◆ **Task details**
Go through the data line by line. Copy each one holding the string "Things".

◆ **Exercise data**
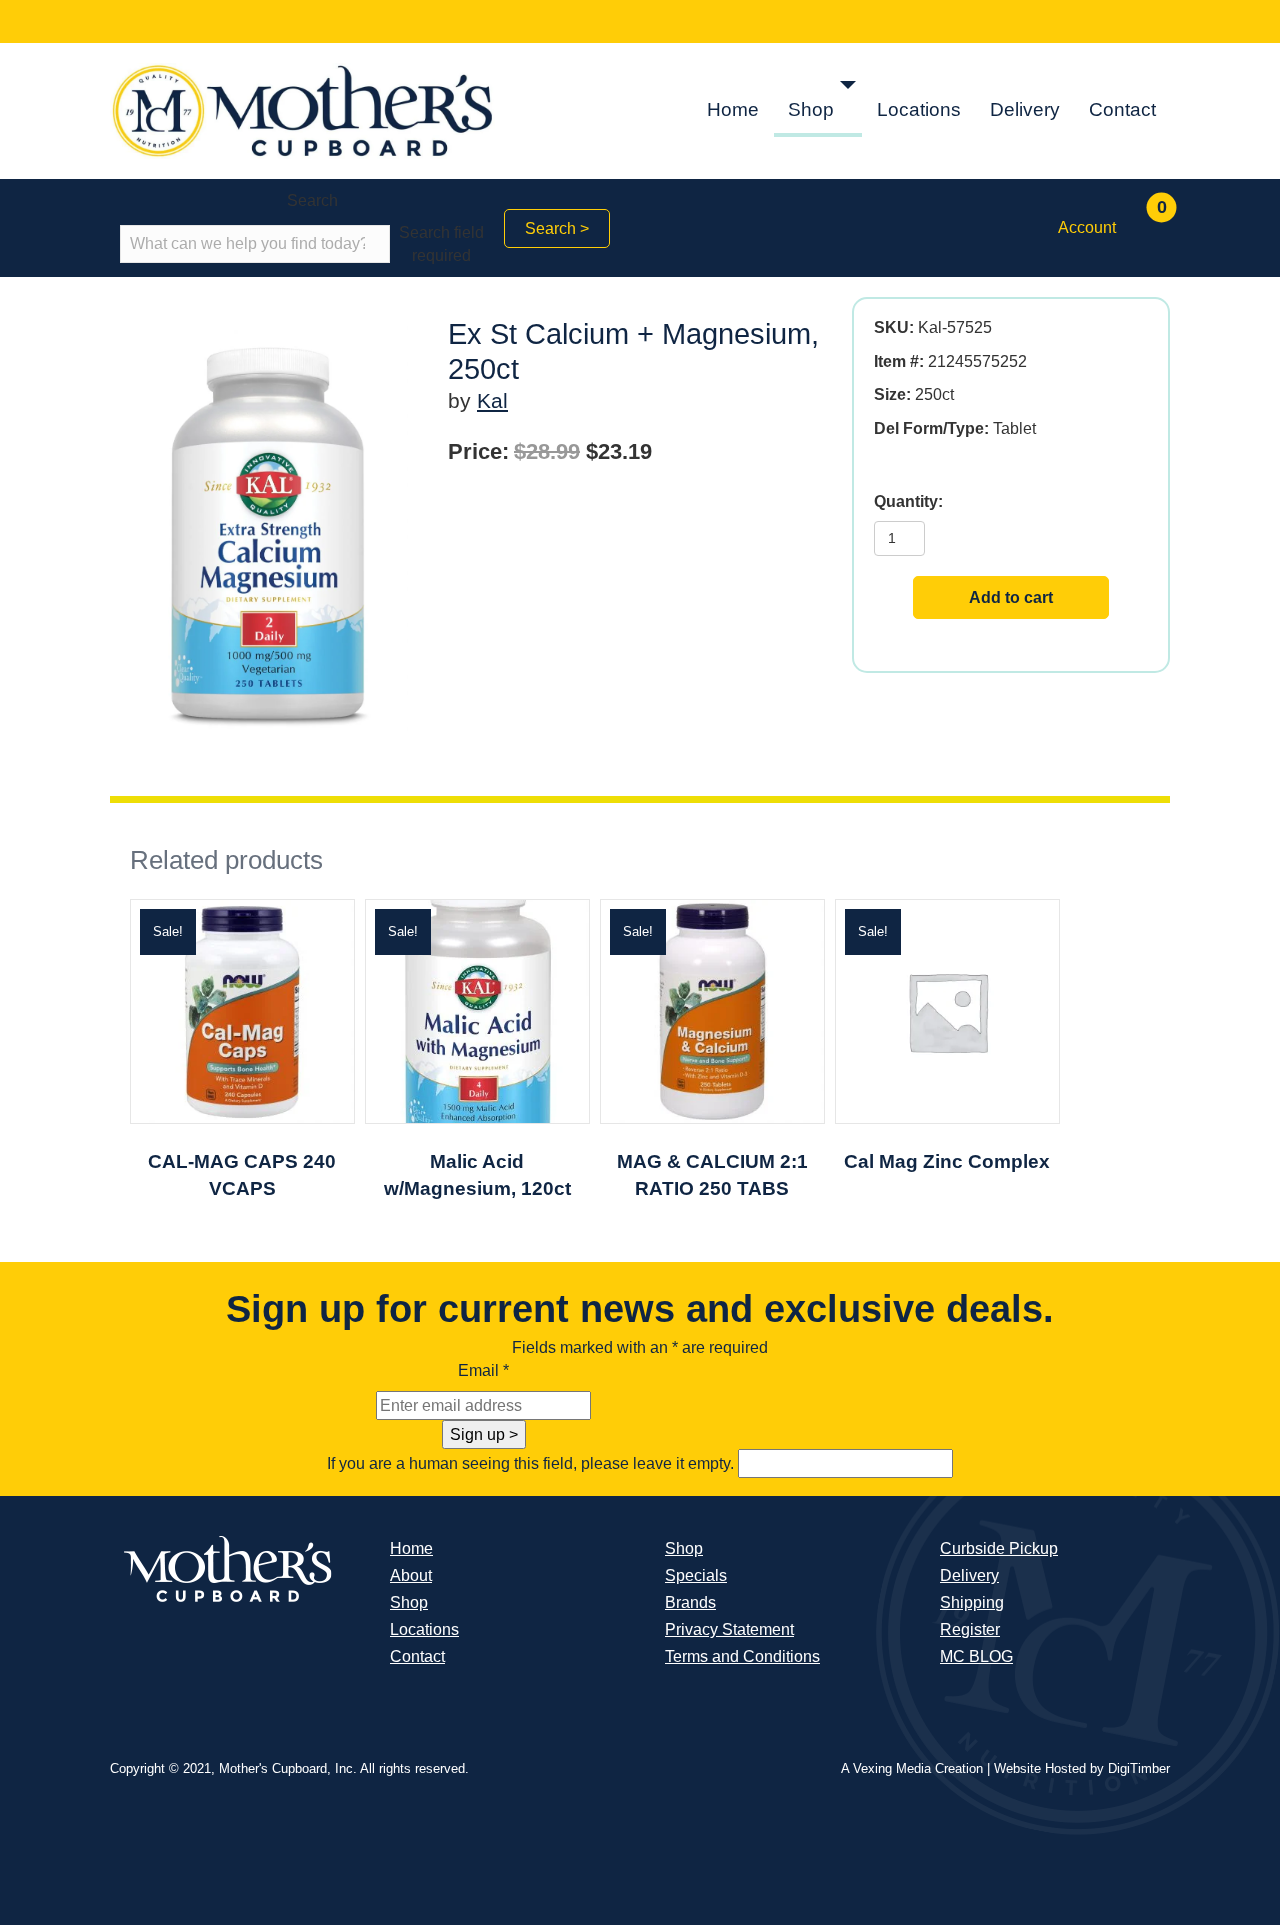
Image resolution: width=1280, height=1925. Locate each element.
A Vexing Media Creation (912, 1768)
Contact (1122, 109)
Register (970, 1629)
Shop (811, 109)
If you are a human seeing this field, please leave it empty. (532, 1463)
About (411, 1575)
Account (1087, 227)
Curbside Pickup (999, 1548)
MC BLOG (976, 1656)
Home (733, 109)
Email (483, 1370)
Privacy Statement (729, 1629)
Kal (492, 400)
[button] (848, 86)
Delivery (1025, 109)
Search (312, 200)
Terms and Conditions (742, 1656)
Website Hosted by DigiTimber (1082, 1768)
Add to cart (1011, 597)
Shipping (972, 1602)
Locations (919, 109)
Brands (690, 1602)
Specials (696, 1575)
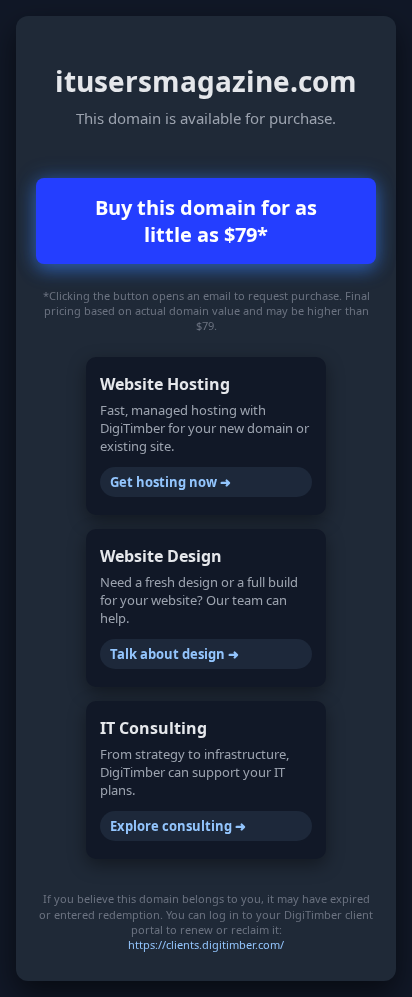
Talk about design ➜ (174, 654)
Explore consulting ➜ (178, 826)
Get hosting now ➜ (170, 482)
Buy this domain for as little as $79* (206, 221)
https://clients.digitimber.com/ (206, 944)
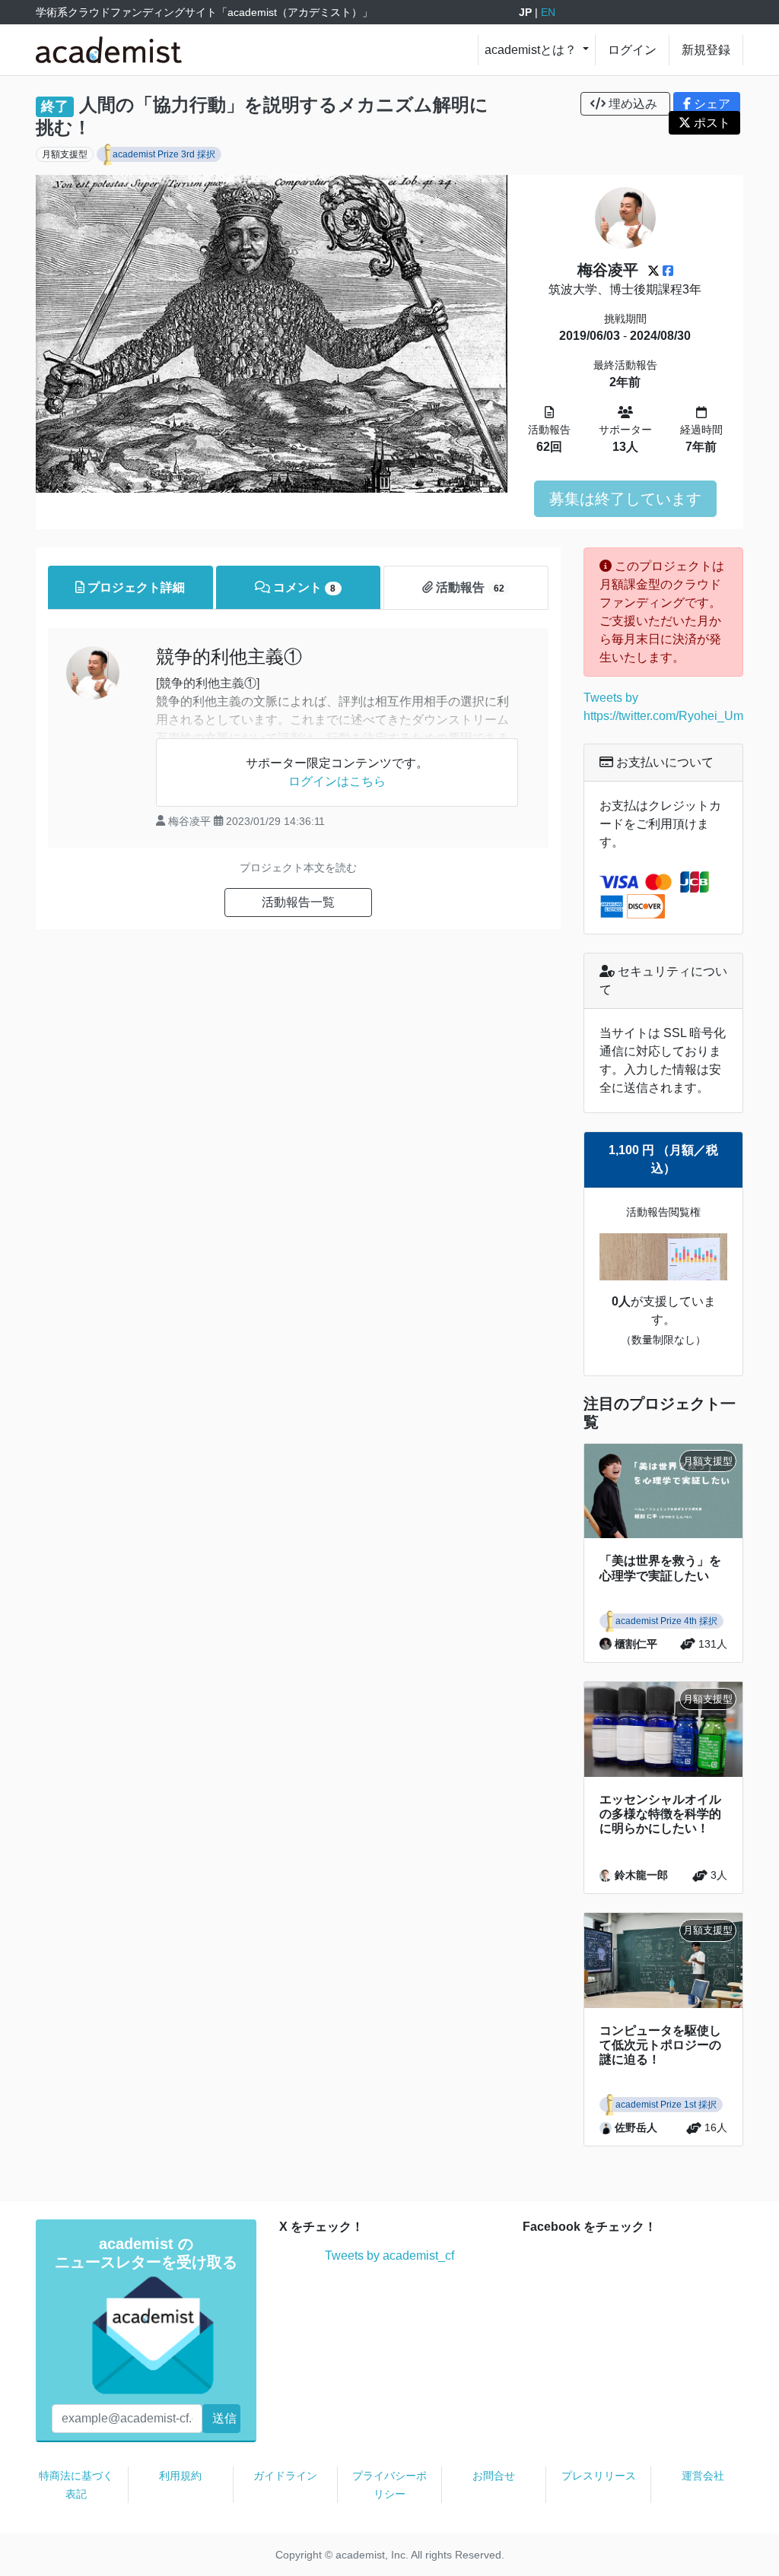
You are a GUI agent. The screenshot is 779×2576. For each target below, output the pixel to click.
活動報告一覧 (298, 902)
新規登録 (706, 49)
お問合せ (493, 2476)
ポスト (710, 122)
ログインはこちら (337, 781)
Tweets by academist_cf (389, 2255)
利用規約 (180, 2476)
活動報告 (468, 587)
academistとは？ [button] (532, 49)
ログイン (632, 49)
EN (548, 12)
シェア (710, 103)
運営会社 (703, 2476)
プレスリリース (598, 2476)
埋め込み (633, 103)
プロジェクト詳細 (134, 587)
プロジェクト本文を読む (298, 867)
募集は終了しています (625, 498)
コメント (302, 587)
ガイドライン (285, 2476)
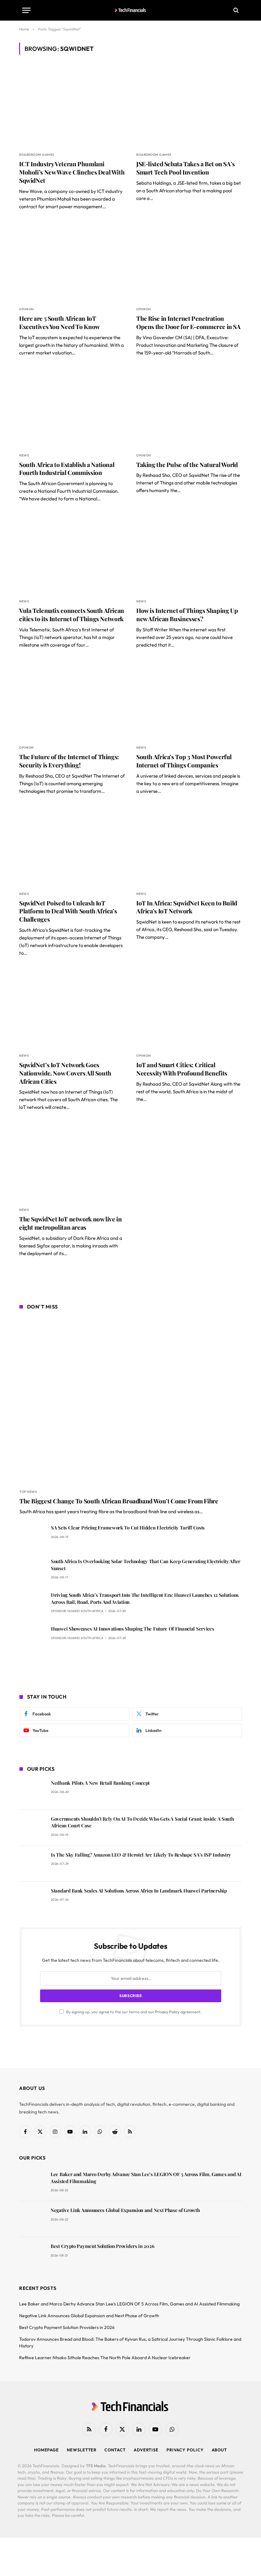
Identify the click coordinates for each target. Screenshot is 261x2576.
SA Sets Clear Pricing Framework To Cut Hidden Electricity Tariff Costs (128, 1527)
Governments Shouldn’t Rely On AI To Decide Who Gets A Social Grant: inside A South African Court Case (142, 1822)
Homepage (46, 2449)
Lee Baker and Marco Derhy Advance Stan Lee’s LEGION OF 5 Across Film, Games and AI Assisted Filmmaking (146, 2177)
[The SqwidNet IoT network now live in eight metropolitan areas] (72, 1162)
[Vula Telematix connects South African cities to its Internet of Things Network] (72, 553)
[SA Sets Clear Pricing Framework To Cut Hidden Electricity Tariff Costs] (32, 1536)
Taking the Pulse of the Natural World (187, 465)
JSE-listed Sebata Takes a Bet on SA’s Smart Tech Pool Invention (185, 168)
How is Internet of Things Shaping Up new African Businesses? (187, 615)
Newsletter (81, 2449)
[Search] (235, 10)
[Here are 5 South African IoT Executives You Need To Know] (72, 261)
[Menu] (26, 10)
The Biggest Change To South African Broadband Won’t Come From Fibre (118, 1501)
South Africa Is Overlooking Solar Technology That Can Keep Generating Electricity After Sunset (145, 1564)
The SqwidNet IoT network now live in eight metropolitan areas (70, 1223)
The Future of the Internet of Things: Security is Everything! (69, 761)
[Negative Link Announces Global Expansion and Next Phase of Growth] (32, 2219)
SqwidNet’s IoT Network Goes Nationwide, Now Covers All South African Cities (65, 1073)
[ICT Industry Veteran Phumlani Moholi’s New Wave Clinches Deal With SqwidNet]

◆ **Task answer**
[Vula Telematix connects South African cities to its Internet of Things Network] (72, 553)
How is Internet of Things Shaping Up new African Businesses? (187, 615)
The Future of the Internet of Things: Security is Everything! (69, 761)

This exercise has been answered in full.